> [WORK ORDER]
Start at the first line below and write out everything verbatim except the pictures.
─── MATERIAL FOR THIS EXERCISE ───
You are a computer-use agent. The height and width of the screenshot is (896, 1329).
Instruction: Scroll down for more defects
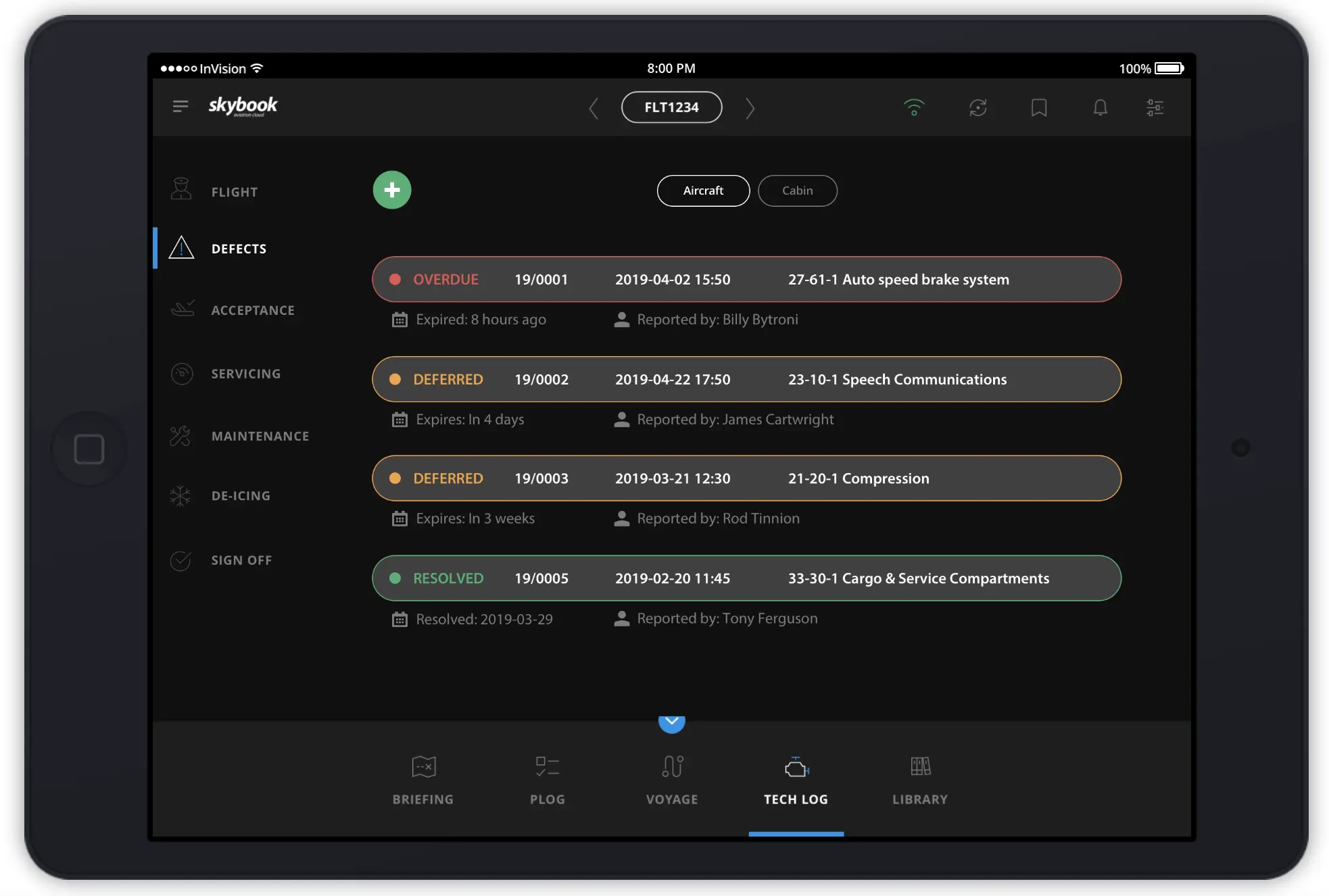[672, 722]
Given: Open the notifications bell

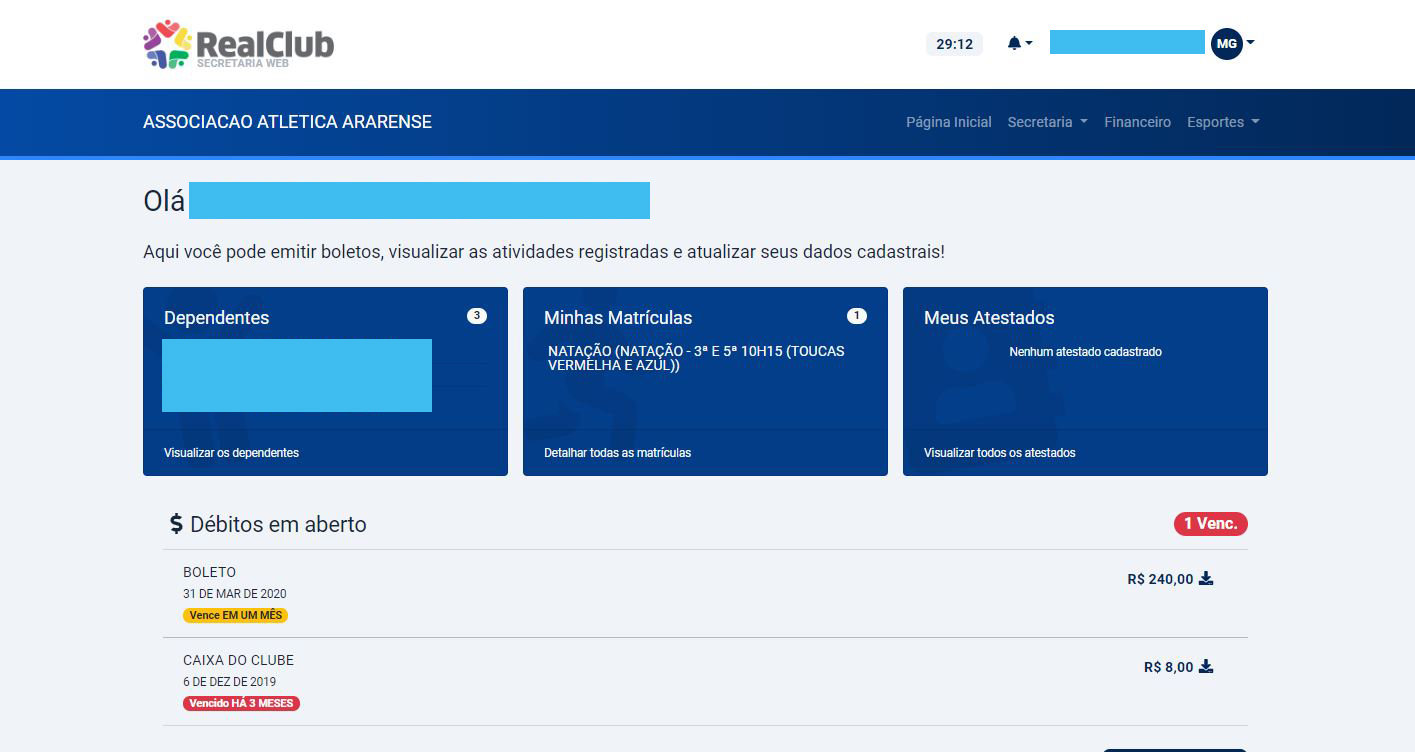Looking at the screenshot, I should [1016, 43].
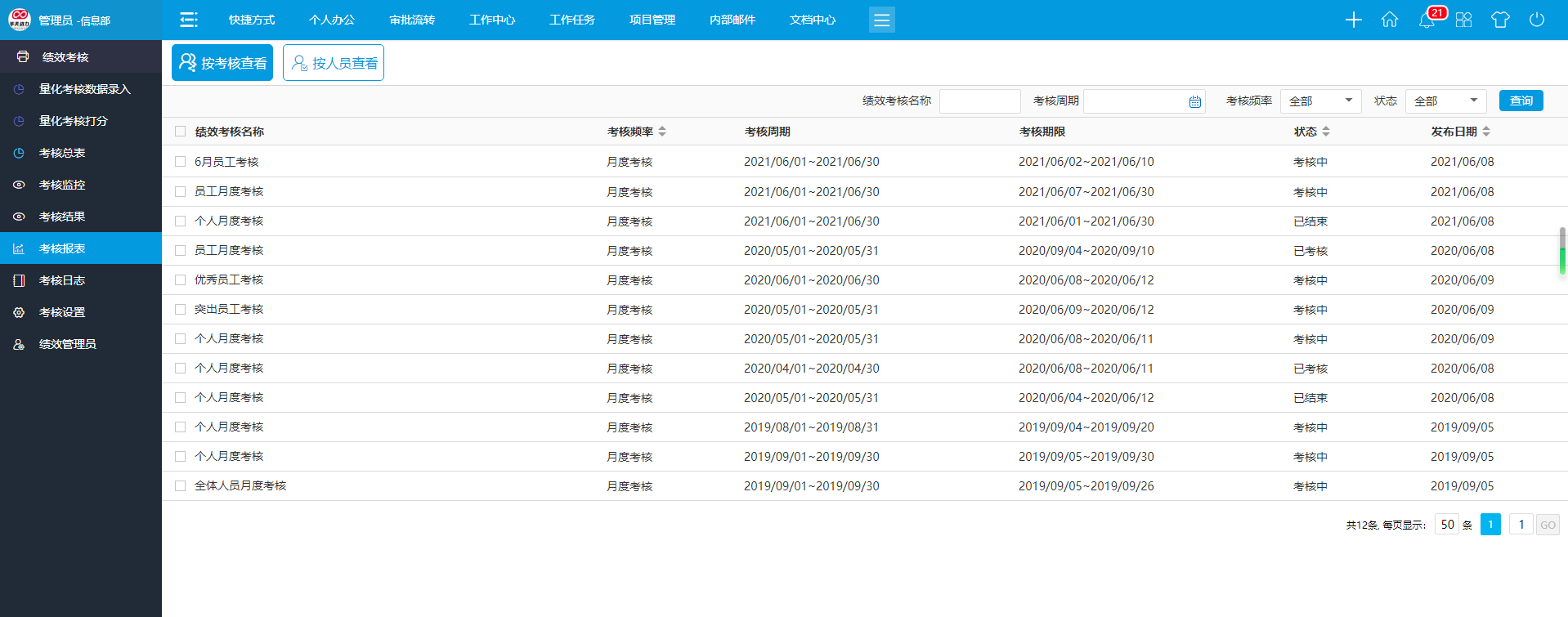This screenshot has width=1568, height=617.
Task: Check the 6月员工考核 row checkbox
Action: click(x=181, y=162)
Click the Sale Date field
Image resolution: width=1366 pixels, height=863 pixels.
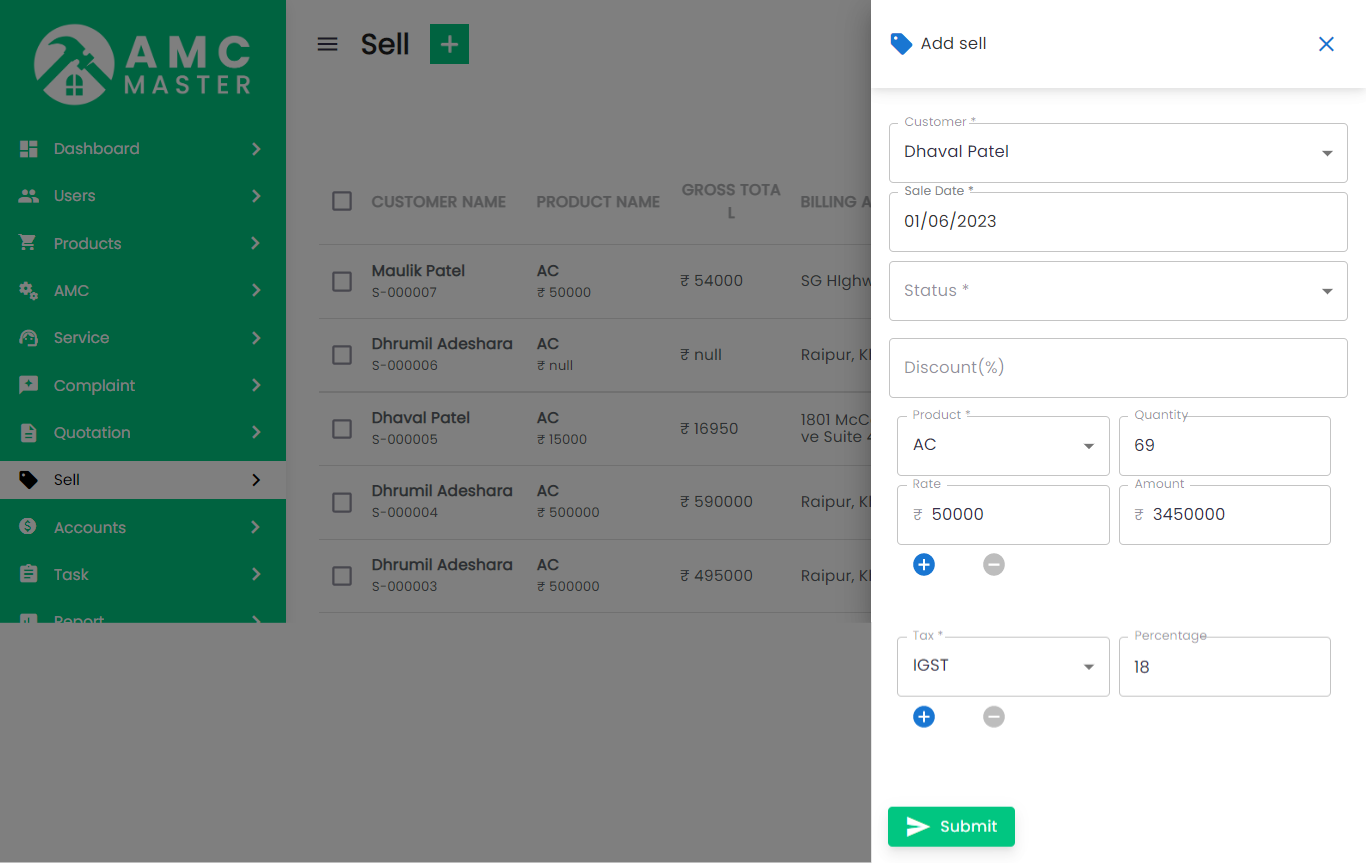[1117, 222]
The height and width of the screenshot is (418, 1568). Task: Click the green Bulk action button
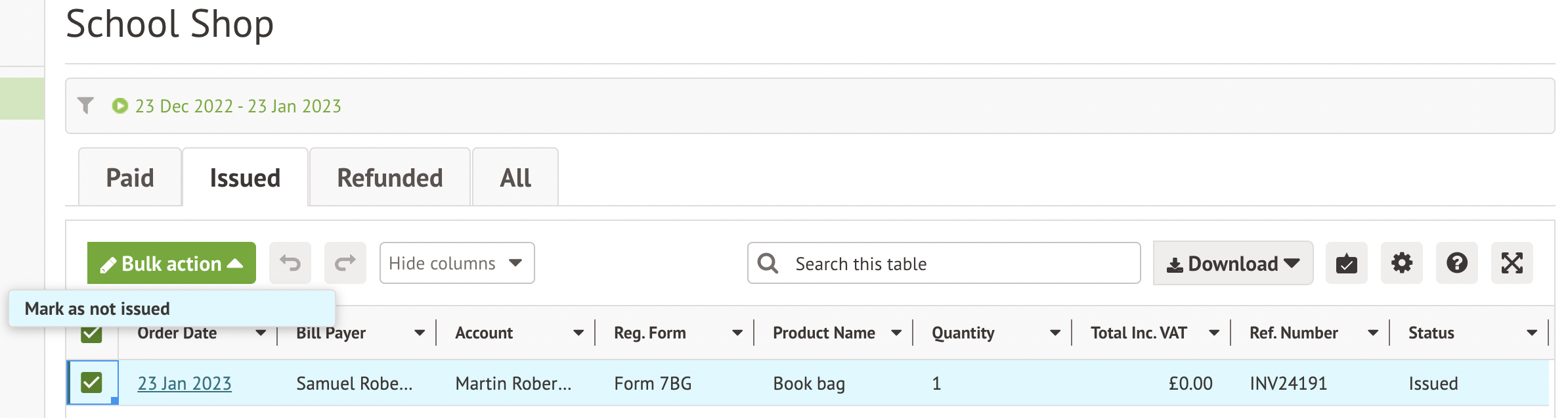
───
> [TASK OUTPUT]
You are a computer-use agent. The height and width of the screenshot is (896, 1329).
Instruction: Scroll down for more defects
[672, 722]
Given: Open the notifications bell

Looking at the screenshot, I should [1016, 43].
This screenshot has width=1568, height=617.
Task: Check the 6月员工考核 row checkbox
Action: click(x=181, y=162)
Click the Sale Date field
Image resolution: width=1366 pixels, height=863 pixels.
[1117, 222]
The height and width of the screenshot is (418, 1568). Task: Click the green Bulk action button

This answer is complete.